**WHAT THIS TASK INVOLVES**
Nothing but an exact copy is asked for: the lines in the material below from the one with "This screenshot has height=307, width=409." through the one with "You are a GUI", pictures excluded.

**TASK MATERIAL**
━━━

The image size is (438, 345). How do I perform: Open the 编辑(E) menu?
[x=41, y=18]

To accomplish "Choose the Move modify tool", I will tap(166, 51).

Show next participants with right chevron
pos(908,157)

━━━

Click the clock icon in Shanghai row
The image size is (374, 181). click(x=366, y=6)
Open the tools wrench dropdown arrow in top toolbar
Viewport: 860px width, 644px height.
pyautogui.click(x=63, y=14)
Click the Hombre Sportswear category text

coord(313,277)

━━━

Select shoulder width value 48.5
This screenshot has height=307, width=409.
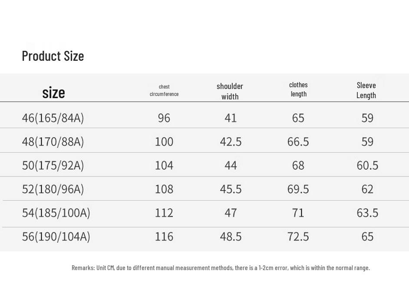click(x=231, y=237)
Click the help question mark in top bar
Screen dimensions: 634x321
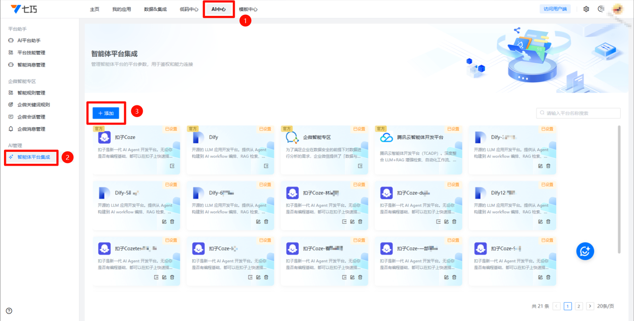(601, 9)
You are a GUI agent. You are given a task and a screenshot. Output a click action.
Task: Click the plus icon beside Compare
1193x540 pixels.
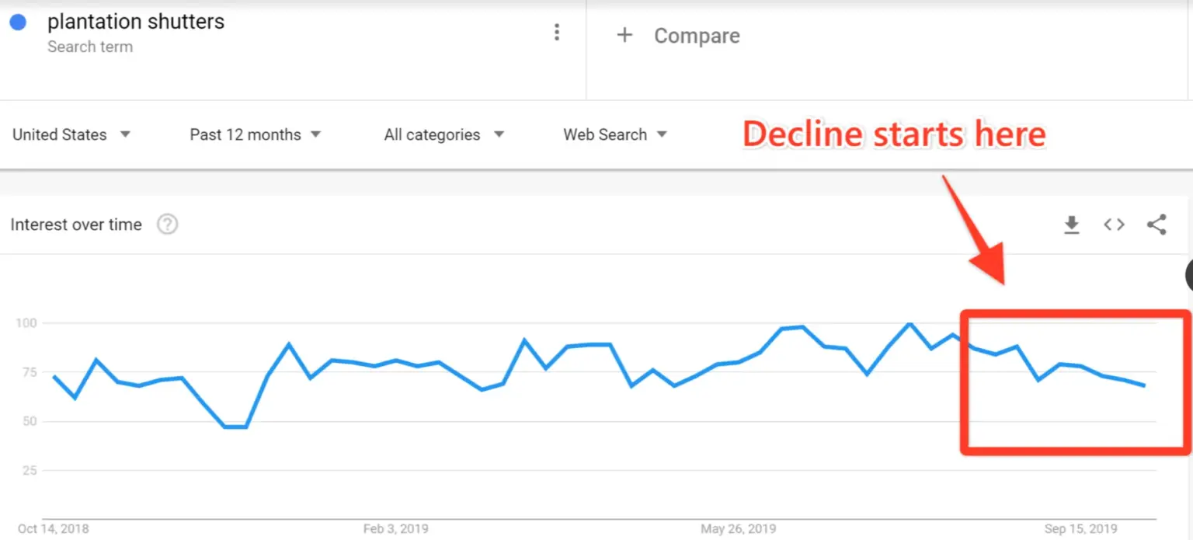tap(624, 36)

━━━

**ANSWER AREA**
This screenshot has height=307, width=409.
click(x=231, y=237)
Click the help question mark in top bar
Screen dimensions: 634x321
(601, 9)
You are a GUI agent. You are given a task and a screenshot. Output a click action.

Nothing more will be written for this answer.